Things to do
1 - In the PHP threading tutorial, why is $job->join() called before echoing $job->html? Answer in one to three sentences.
2 - List every search term that the PHP threading tutorial passes to SearchGoogle in its code.
3 - Carry on the PHP threading tutorial from the point where it stops.

Let’s try creating an instance of this, to per example, search cats. To start the job, we call the start method on it. It won’t return anything, but the job will start in a separate thread.

<?php
$job = new SearchGoogle('cats');
$job->start();

Now once a job is started, there are several methods you can call to check on it, such as $job->isRunning(), but the one we want is the join method which will make the parent thread wait for the task to be finished and “join it back” into the main thread. Basically this is what is happening:

Once join is called, we can be sure the class is holding our results:

<?php
$job = new SearchGoogle('cats');
$job->start();

// Wait for the job to be finished and print results
$job->join();
echo $job->html;

With that in mind, we can now per example start multiple searches at the same time and get the results:

<?php
$searches = ['cats', 'dogs', 'birds'];
foreach ($searches as &$search) {
    $search = new SearchGoogle($search);
    $search->start();
}

foreach ($searches as $search) {
    $search->join();
    echo substr($search->html, 0, 20);
}

If we print out a timestamp within our job class:

public function run()
{
    echo microtime(true).PHP_EOL;

    $this->html = file_get_contents('http://google.fr?q='.$this->query);
}

And run our file, we’ll see that all three jobs indeed started at the same time:

$ php multiple.php
1446987102.4479
1446987102.4503
1446987102.4525

<!doctype html><html
<!doctype html><html
<!doctype html><html

Managing jobs with workers

Now this was relatively easy, but ideally you don’t want to have to manage your jobs yourself, ie. you don’t want to have to start each of them individually and then join them one by one. You might want to just, throw your jobs somewhere and let them do their thing, and then get their results when all of them are done. That’s where workers come into play.

Workers are a class on top of which you can stack jobs, to start and join all of them at once:

<?php
class Searcher extends Worker
{
    public function run()
    {
        echo 'Running '.$this->getStacked().' jobs'.PHP_EOL;
    }
}

// Stack our jobs on our worker
$worker   = new Searcher();
$searches = ['dogs', 'cats', 'birds'];
foreach ($searches as &$search) {
    $search = new SearchGoogle($search);
    $worker->stack($search);
}

// Start all jobs
$worker->start();

// Join all jobs and close worker
$worker->shutdown();

This would print out something like this:

Running 3 jobs
1446989108.5938
1446989108.6898
1446989108.9086

Gathering the results

Now in order for our worker to keep track of the results of each of its job, we can simply add a method on it, and call it from the jobs. When you stack a job onto a worker, said job will then be aware of the worker and will be able to access it through $this->worker. So let’s do just that, and gather the HTML fetched by our jobs:

<?php
class Searcher extends Worker
{
    public $data = [];

    public function run()

[Element lookup data]
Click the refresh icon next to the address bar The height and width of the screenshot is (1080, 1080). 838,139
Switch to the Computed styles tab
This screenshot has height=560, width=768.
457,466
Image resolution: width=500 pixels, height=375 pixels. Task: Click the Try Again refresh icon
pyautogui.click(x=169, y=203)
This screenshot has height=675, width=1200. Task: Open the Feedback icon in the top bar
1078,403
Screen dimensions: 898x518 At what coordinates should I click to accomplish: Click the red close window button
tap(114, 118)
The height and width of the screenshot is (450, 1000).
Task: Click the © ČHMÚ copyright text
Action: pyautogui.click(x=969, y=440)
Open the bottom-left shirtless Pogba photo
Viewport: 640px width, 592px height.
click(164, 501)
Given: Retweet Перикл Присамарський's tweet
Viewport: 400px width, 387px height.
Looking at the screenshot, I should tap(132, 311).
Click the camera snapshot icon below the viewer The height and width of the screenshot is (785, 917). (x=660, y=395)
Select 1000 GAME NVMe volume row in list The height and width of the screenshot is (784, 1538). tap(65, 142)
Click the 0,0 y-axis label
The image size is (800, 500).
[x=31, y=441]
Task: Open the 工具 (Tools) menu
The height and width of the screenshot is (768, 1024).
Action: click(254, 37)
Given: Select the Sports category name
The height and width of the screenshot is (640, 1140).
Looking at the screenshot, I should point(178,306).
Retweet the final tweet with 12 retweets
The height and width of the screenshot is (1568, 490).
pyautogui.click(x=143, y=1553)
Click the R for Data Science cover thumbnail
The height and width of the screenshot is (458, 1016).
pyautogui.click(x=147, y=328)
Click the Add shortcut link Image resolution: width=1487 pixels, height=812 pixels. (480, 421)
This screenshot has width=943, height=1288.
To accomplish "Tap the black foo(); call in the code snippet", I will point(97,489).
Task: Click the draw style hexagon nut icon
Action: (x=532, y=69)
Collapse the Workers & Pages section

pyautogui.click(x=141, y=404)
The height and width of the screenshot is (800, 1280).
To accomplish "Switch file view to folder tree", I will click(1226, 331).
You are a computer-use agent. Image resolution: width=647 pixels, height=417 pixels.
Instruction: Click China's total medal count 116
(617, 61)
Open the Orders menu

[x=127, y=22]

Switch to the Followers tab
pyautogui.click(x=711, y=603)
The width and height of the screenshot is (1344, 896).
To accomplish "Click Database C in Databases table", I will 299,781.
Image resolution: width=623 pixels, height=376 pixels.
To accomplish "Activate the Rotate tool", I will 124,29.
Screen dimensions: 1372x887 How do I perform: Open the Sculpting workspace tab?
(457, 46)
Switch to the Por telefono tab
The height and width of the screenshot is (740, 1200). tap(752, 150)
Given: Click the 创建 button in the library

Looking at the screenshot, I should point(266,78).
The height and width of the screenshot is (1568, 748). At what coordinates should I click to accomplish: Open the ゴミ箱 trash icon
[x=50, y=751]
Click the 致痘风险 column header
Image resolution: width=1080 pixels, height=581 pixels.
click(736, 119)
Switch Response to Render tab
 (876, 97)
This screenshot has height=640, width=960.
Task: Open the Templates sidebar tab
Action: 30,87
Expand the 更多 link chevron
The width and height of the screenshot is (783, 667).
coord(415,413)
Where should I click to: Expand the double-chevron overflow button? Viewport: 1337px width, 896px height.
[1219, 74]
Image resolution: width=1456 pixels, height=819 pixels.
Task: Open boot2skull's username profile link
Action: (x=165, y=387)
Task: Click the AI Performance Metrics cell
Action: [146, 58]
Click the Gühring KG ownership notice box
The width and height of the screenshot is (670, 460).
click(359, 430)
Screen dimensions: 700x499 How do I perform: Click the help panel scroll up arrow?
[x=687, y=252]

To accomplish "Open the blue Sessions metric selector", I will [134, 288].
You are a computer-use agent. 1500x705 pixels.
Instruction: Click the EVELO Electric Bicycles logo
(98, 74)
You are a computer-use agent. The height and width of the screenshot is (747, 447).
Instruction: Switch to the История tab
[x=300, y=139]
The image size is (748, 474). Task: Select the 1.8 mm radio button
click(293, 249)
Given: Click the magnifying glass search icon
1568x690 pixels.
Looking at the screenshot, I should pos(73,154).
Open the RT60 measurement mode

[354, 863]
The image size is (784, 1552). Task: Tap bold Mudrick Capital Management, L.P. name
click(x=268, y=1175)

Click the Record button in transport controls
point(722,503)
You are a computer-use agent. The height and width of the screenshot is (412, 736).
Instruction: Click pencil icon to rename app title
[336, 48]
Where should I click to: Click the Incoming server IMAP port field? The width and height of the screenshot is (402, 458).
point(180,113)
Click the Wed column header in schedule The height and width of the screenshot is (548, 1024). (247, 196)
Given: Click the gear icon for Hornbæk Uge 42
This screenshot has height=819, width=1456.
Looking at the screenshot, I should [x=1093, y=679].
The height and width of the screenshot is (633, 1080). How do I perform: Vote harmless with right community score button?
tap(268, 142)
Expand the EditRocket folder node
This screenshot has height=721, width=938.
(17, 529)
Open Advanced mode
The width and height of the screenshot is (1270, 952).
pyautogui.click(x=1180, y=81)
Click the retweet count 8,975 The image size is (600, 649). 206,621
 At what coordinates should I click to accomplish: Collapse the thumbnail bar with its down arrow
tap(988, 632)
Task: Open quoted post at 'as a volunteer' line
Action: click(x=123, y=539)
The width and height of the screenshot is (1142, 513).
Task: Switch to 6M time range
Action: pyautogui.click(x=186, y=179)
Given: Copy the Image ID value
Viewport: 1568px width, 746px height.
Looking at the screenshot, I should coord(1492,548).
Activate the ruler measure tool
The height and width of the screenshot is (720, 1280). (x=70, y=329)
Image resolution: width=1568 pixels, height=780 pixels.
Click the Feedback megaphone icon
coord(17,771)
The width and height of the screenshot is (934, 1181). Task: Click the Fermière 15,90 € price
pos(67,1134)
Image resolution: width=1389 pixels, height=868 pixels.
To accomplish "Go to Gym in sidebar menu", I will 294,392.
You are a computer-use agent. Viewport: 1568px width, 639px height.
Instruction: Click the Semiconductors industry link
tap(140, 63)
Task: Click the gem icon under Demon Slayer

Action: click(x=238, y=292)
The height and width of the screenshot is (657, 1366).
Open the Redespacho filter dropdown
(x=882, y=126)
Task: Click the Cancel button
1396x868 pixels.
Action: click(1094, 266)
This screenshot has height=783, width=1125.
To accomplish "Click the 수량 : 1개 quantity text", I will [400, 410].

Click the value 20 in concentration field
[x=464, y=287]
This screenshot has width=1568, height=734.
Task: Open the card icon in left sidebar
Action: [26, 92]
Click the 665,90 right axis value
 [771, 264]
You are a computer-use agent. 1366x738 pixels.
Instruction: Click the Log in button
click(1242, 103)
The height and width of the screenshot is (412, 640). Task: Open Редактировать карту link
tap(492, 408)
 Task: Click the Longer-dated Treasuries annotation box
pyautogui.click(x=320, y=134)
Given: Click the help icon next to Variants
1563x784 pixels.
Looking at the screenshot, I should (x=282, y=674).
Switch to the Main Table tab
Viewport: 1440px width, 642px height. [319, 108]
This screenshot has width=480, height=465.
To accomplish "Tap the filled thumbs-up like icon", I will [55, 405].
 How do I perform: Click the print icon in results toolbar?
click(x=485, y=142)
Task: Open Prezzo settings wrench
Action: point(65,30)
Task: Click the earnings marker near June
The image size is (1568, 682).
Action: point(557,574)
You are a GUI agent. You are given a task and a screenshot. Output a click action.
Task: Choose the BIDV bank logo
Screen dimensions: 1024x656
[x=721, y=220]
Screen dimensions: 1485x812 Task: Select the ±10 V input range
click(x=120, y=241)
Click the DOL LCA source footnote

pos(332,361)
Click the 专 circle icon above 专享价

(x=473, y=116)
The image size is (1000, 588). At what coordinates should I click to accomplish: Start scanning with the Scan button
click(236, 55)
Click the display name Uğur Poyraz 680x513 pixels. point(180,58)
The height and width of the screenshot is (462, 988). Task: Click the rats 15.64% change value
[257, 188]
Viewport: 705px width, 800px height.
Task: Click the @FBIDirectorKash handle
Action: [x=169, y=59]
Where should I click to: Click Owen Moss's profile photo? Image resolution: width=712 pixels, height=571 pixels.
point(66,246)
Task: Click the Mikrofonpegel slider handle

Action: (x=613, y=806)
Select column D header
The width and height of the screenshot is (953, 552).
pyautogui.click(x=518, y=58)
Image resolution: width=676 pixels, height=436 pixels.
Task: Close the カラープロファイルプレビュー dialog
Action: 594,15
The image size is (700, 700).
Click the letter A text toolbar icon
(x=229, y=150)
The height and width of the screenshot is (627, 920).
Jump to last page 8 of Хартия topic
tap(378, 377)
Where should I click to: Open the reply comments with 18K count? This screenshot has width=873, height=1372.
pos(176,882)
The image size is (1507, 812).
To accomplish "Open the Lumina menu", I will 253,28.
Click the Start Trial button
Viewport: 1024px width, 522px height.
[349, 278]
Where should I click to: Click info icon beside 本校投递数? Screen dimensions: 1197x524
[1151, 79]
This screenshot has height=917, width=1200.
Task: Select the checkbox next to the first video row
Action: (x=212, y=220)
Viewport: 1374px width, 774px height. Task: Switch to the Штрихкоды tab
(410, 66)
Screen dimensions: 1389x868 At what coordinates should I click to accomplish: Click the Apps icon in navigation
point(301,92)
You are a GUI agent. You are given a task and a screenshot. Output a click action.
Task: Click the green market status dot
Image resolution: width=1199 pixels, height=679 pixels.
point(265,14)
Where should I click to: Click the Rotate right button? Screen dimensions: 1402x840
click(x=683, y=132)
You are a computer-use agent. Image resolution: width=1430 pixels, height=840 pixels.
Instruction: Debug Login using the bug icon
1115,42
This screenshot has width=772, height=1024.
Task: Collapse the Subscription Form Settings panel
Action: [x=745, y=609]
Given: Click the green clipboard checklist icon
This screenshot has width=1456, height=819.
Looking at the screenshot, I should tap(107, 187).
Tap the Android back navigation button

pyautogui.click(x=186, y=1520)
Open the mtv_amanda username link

Solved problems
1 - Calling join makes the parent thread wait until the job has finished and joins it back into the main thread. Once join has been called, the job object is sure to hold its results, so $job->html can then be printed.

2 - cats, dogs, birds

3 -
    {
        echo 'Running '.$this->getStacked().' jobs'.PHP_EOL;
    }

    /**
     * To avoid corrupting the array
     * we use array_merge here instead of just
     * $this->data[] = $html
     */
    public function addData($data)
    {
        $this->data = array_merge($this->data, [$data]);
    }
}

class SearchGoogle extends Threaded
{
    public function __construct($query)
    {
        $this->query = $query;
    }

    public function run()
    {
        echo microtime(true).PHP_EOL;

        $this->worker->addData(
            file_get_contents('http://google.fr?q='.$this->query)
        );
    }
}

// Stack our jobs on our worker
$worker   = new Searcher();
$searches = ['dogs', 'cats', 'birds'];
foreach ($searches as &$search) {
    $search = new SearchGoogle($search);
    $worker->stack($search);
}

// Start all jobs
$worker->start();

// Join all jobs and close worker
$worker->shutdown();
foreach ($worker->data as $html) {
    echo substr($html, 0, 20).PHP_EOL;
}

If we run this we’ll get the proper result:

Running 3 jobs
1446989506.0509
1446989507.938
1446989510.4684
<!doctype html><html
<!doctype html><html
<!doctype html><html

Now, you may notice I’m not doing $worker->stack(new SearchGoogle($search)). This is because the worker has to keep track of references to its jobs, ie. when you start the worker, all the jobs you stacked onto it have to still reference to something in the main thread. As this is rather cumbersome, a class was created for this, called the Pool class. Let’s look into it:

Pooling jobs

A Pool is a class whose purpose is to dispatch jobs onto one or more workers, and manage those jobs. It is described as such in the documentation:

Pooling provides a higher level abstraction of the Worker functionality, including the management of references in the way required by pthreads.

Let’s rewrite our previous example with pooling. When you create a pool you need to pass it three arguments:

  • The number of workers the pool should be able to use at the same time
  • The kind of worker the pool should use (a class name string)
  • Facultative arguments to pass the workers when creating them

In our case we’ll use the native pool and worker class so our new instance will look like this:

<?php
$pool = new Pool(5, Worker::class);

We can then submit jobs to the pool by calling $pool->submit(<Threaded>). Main difference with workers is that a job starts as soon as you submit it to the pool, and you don’t have to handle references anymore:

<?php
// Create a pool and submit jobs to it
$pool = new Pool(5, Worker::class);
$pool->submit(new SearchGoogle('cats'));
$pool->submit(new SearchGoogle('dogs'));
$pool->submit(new SearchGoogle('birds'));

// Close the pool once done
$pool->shutdown();

If we do this, same as before, we’ll see all our jobs start at the same time. Everything works fine. Now let’s gather the results. In order to interact with the jobs in a pool without having to loop through workers and such, the pool has a convenient collect methods which acts as a filter of sorts. You’ll pass it a closure in which you’ll return whether a job should stay in the pool or not. Usually you return whether the job is done.

For this, pthreads provides a Collectable class which extends Threaded and which has two additional methods: setGarbage and isGarbage to mark a job as done and ready to be collected by the garbage collector. Let’s write our own Pool class that gathers the results from our jobs and then discards them:

<?php
class SearchPool extends Pool
{
    public $data = [];

    public function process()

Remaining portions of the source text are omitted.